Culture

Why We Need ‘Community’

Not just in real life, but NBC’s brilliant sitcom too.

Why We Need 'Community'

Why We Need 'Community'

As Christians, we know we need community. And as many fans would agree, we also just might need Community, the irreverent NBC sitcom which seemed headed for the chopping block after weak ratings last fall. When NBC announced that its winter lineup would not include Community, loyal fans rose to its defense; the network later said it would bring the show back in March to complete its third season (Thursdays, 8/7c). Barring a miracle spike in the ratings, a fourth season is unlikely.

Joel McHale as Jeff Winger
Joel McHale as Jeff Winger

Which is too bad, because week after week, Community brings depth, story, and character exploration surpassing most network comedies. Calling it TV’s smartest comedy might seem silly if you tune in and see a grown man dressed up as Batman living in a blanket fort. It’s not a stuffy intelligence; it’s just brilliantly innovative, and creator Dan Harmon realizes that works best in the context of character-driven story.

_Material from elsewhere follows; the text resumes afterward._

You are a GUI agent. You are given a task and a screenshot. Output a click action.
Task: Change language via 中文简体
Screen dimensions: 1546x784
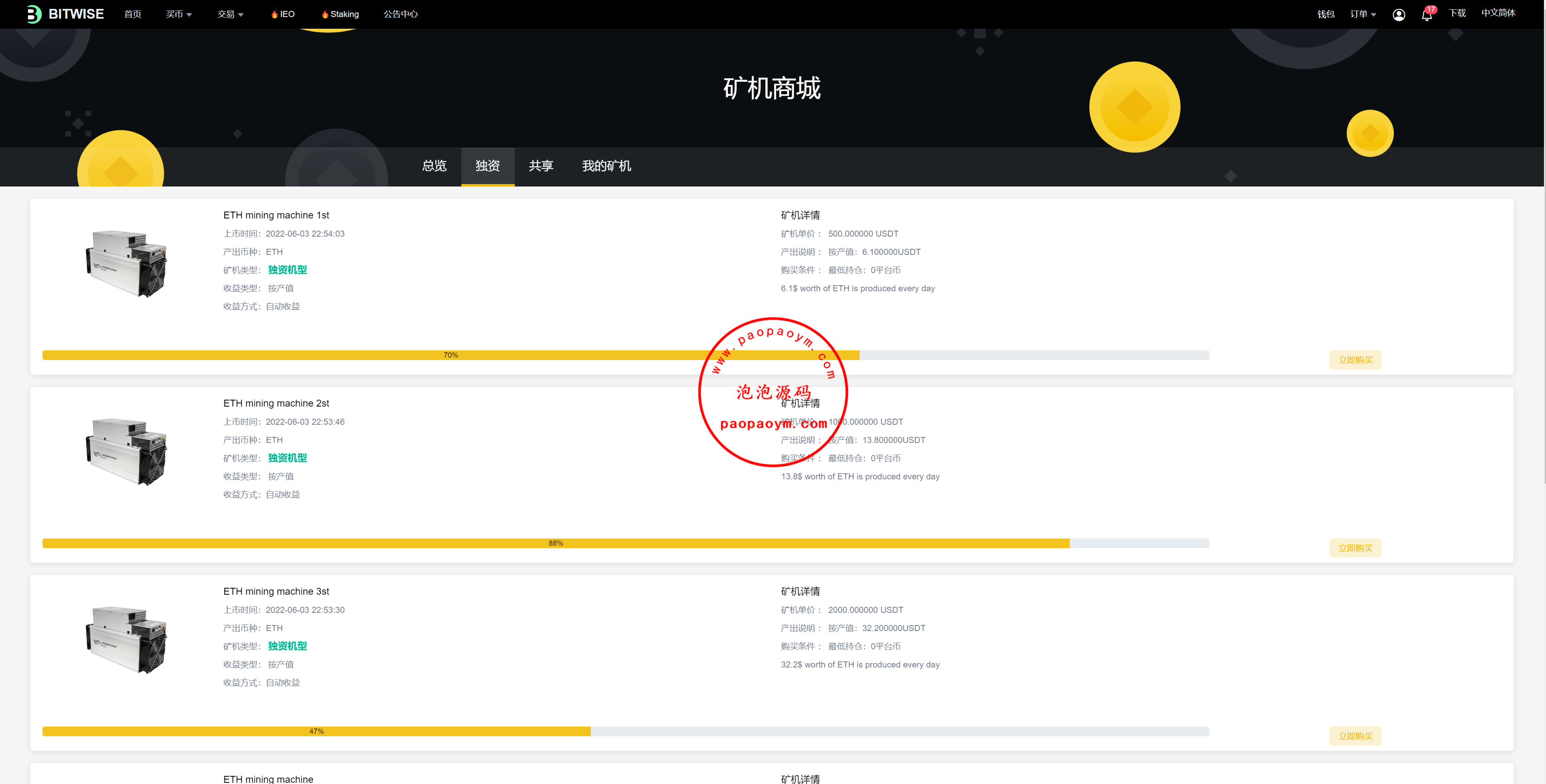[x=1498, y=13]
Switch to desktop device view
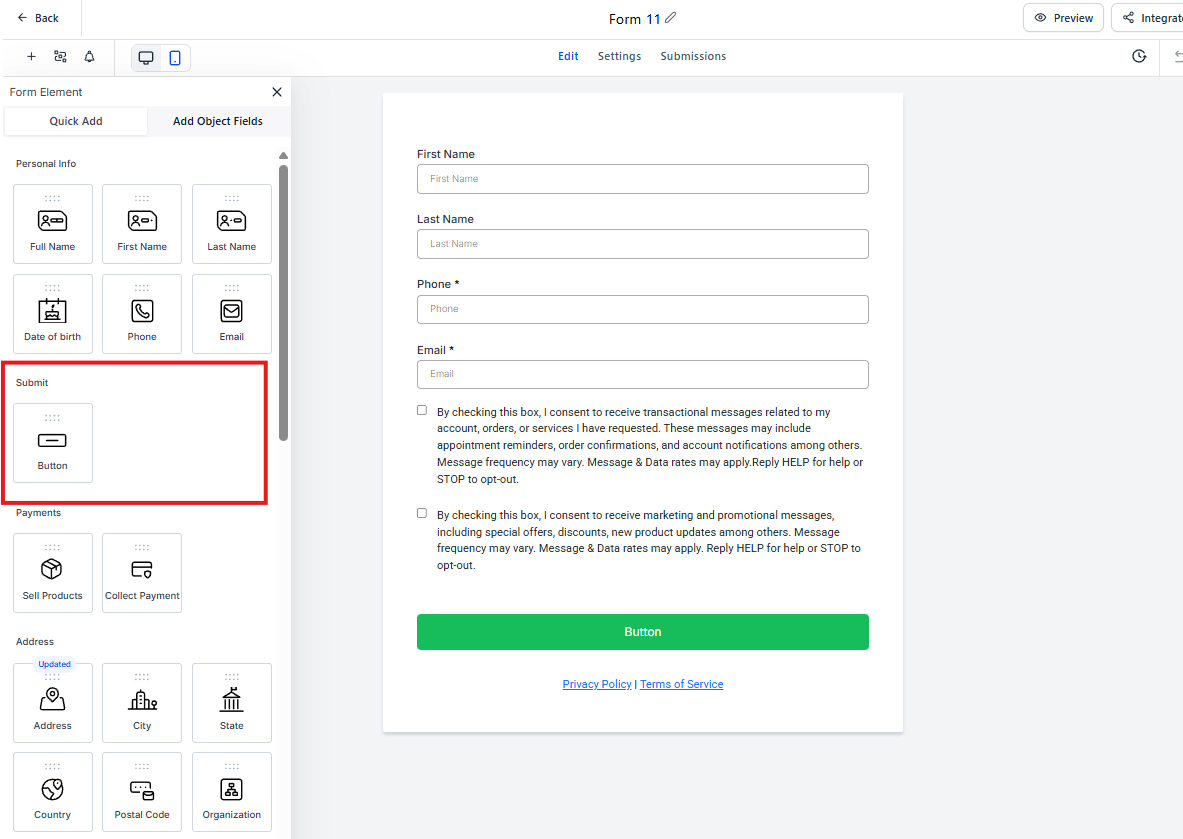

Community is based on Harmon’s experience of attending a community college to be near a certain girl. He joined a study group with an odd mix of people with whom he had nothing in common. Like Harmon, the show’s lead character, Jeff Winger, is an independent and arrogant hot shot who finds—to his surprise—that he actually sort of likes this band of losers who seemingly have nothing to offer him.

Where Community stands out is that there is method to the madness, a real purpose behind the zany gags, odd characters, and hilarious parodies. For Harmon, the show is all about exploring the power of community. In a captivating Wired article, Harmon explains in his studies of story structure from Joseph Campbell , he breaks down an episode’s narrative to these eight steps: 1) a character is in a comfort zone; 2) but they want something; 3) they enter an unfamiliar situation; 4) adapt to it; 5) get what they want; 6) pay a heavy price for it; 7) then return to their familiar situation; 8) having changed. Harmon says he obsesses over this model; every point must be covered.

That template could work with nary a nod to the concept of community. But not for Harmon. He employs it to show why this study group would stay together despite its quirks and differences, how it decides who can be involved, and how it changes the members—for better or for worse.

This is where Community leaves a lasting impression. It’s easy to talk about “community” only in shallow and positive terms—how helpful it is in promoting growth, teamwork, and so on. We are often inclined focus only on the Hebrews exhortation to keeping meeting and encouraging and loving one another. But Community has the courage to go deeper; to admit that, sometimes, community stinks. It is hard.

Sometimes community shows us awful things about ourselves and humanity as a whole. Any community undertaking or event—a church small group, a wedding, an office staff, a pick-up softball game—brings out the best and worst of people. As an article in A. V. Club observed, Community‘s second season “attempted to tell a complicated story about the ways in which its central characters could be just as bad for each other as they were good friends to each other.”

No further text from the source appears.